PIMCO, DoubleLine, TCW big winners from Fed’s QE3 assault

NEW YORK, Thu Sep 20, 2012 – The Federal Reserve’s move to stimulate the economy by buying mortgage securities is proving to be manna from heaven for three of the biggest players in the bond fund business: Pacific Investment Management Company, DoubleLine Capital and TCW.

The three investment firms all manage mutual funds that loaded up on mortgage-backed securities well before the Fed announced last Thursday that it would start buying $40 billion in government-backed mortgage debt each month until there’s a sharp improvement in the job market.

With U.S. Treasury yields at extraordinary low levels, bond investors like TCW, PIMCO and DoubleLine have migrated toward mortgage-backed securities as those securities not only provide higher yields but they perform well when interest rates are stable.
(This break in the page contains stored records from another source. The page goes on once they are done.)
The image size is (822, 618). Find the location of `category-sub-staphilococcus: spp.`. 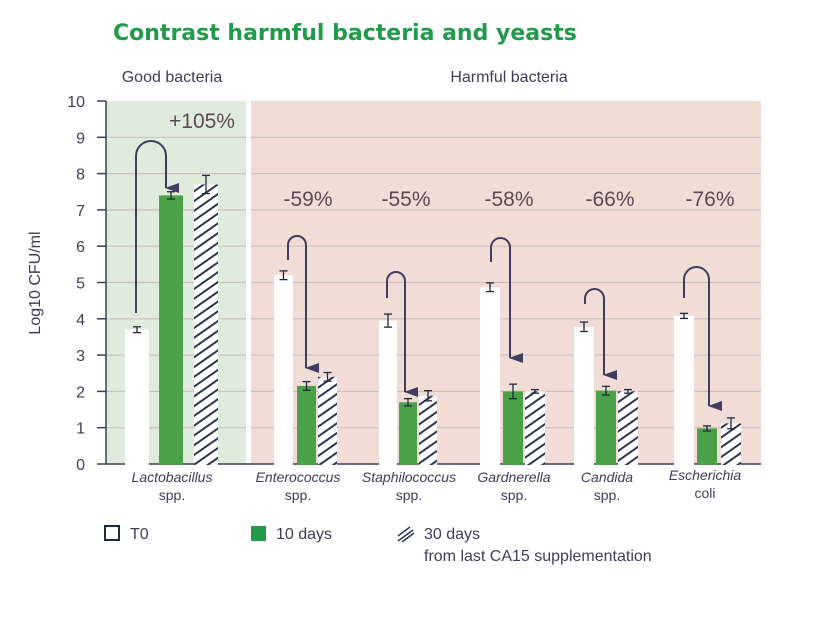

category-sub-staphilococcus: spp. is located at coordinates (409, 495). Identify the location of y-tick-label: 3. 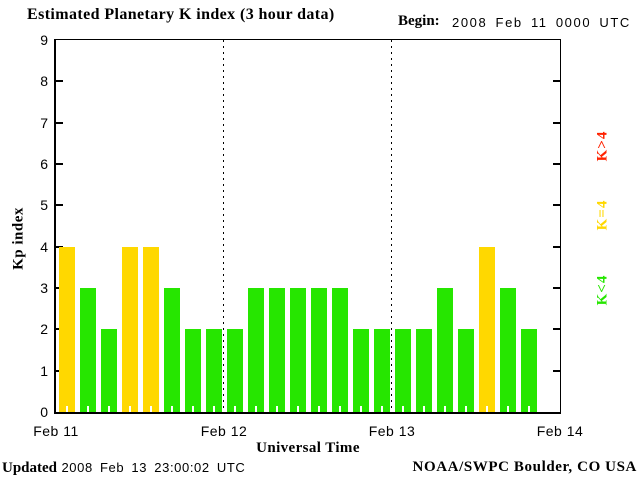
(44, 288).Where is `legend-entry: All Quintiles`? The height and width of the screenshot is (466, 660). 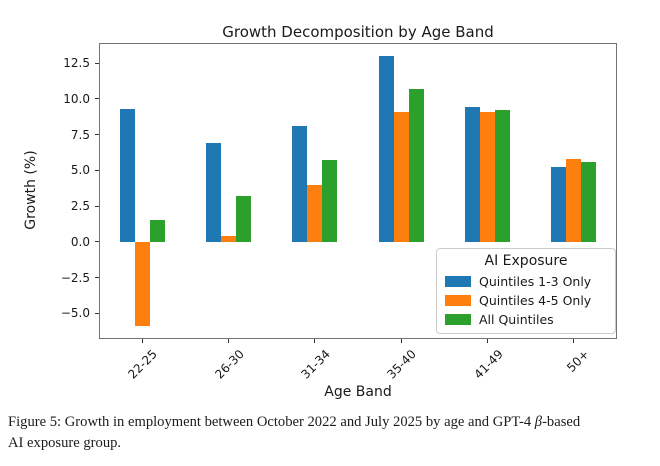 legend-entry: All Quintiles is located at coordinates (526, 320).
It is TCW’s flagship fund that is outperforming the ones managed by PIMCO co-founder Bill Gross and DoubleLine founder Jeffrey Gundlach – the two money managers seen as the reigning kings of the bond investing world.

The $7.4 billion TCW Total Return Bond Fund, which has more than 80 percent of its assets invested in mortgage-backed securities, is up 10.68 percent for the year.

The TCW fund is besting the 8.61 percent year-to-date return for the $272.5 billion PIMCO Total Return Fund – the world’s biggest bond fund – and the 7.89 percent return posted by the $32 billion DoubleLine Total Return Bond Fund.